Dr Irshad presided over the function. Besides Dr Irshad, others who spoke on the occasion, include Ahmed Bakhsh Channa, Waheed Mohsin, Anwar Mahar, Abdul Sami Bilali, Sodho James, Abdul Haleem Mahar, Saeed Ahmad Soomro, Azizullah Bhutto and Ghulam Qadir Mahar. The speakers also called for instituting a law to stop the bad tradition of solemnising marriages of male and female persons ahead of their age of maturity.

Source: The News

Man who killed nephew over ‘affair’ with wife held

Karachi: Police on Tuesday arrested a man and exhumed the body of his nephew whom he had allegedly killed after learning that he was having an affair with his wife.

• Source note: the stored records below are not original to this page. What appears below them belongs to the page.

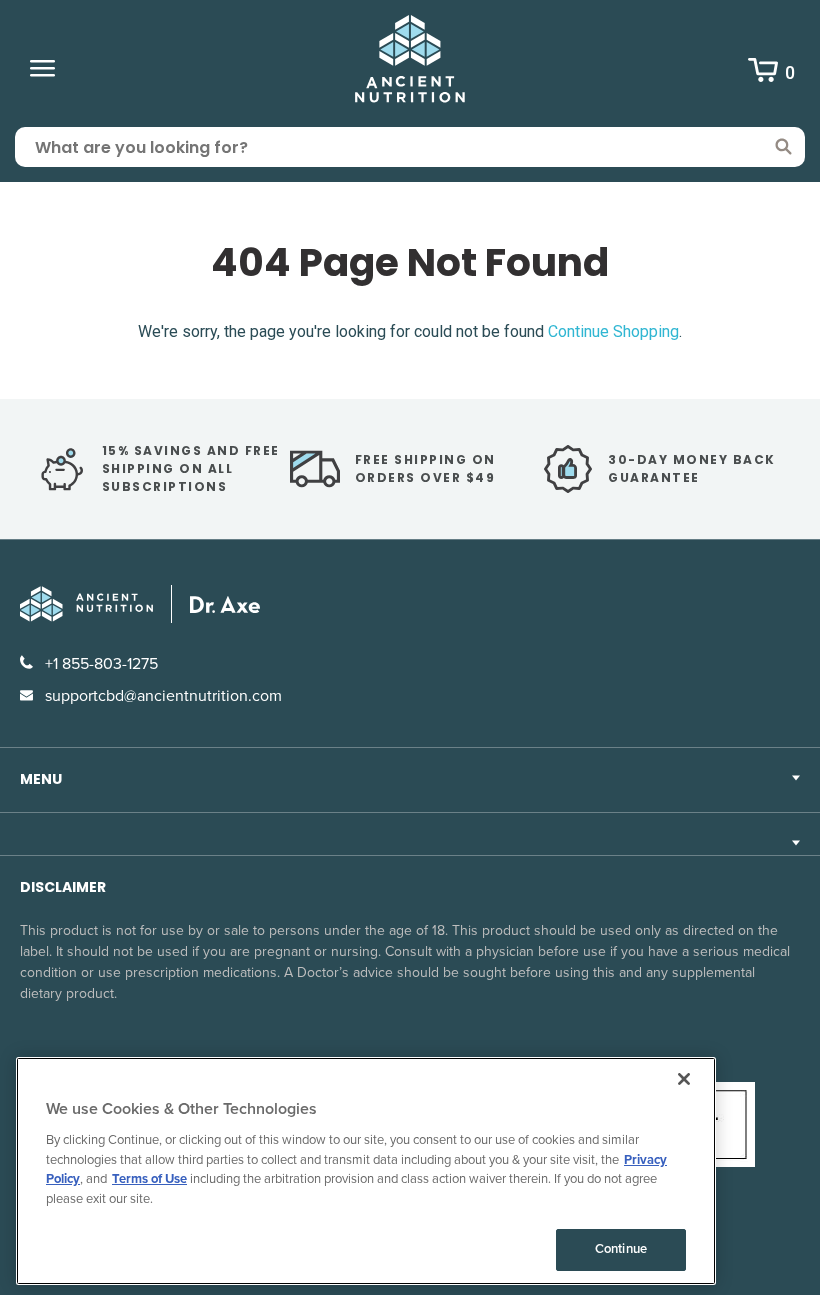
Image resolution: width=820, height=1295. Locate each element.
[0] (763, 73)
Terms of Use (149, 1179)
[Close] (684, 1079)
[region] (366, 1171)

During the interrogation after his arrest, Noor Jaleel confessed to killing his 25-year-old nephew, Shah Nawaz, son of Ishaq, December 5, 2011, and then burying him in his factory quarters.

Acting on information he provided, the New Karachi Industrial Area police raided the factory and exhumed the body, which was taken to the Abbasi Shaheed Hospital for an autopsy.

According to the police, Jaleel was a watchman in the factory and lived in the quarters with his wife and nephew. When Nawaz’s father Ishaq did not hear from his son for a long time, he came to the city to inquire about him. Jaleel told Ishaq that his son had been missing and he had filed a complaint at the police station.

Two days back, Noor’s wife disclosed­ to the police that her husband had killed Nawaz. The accused admitted that he killed his nephew.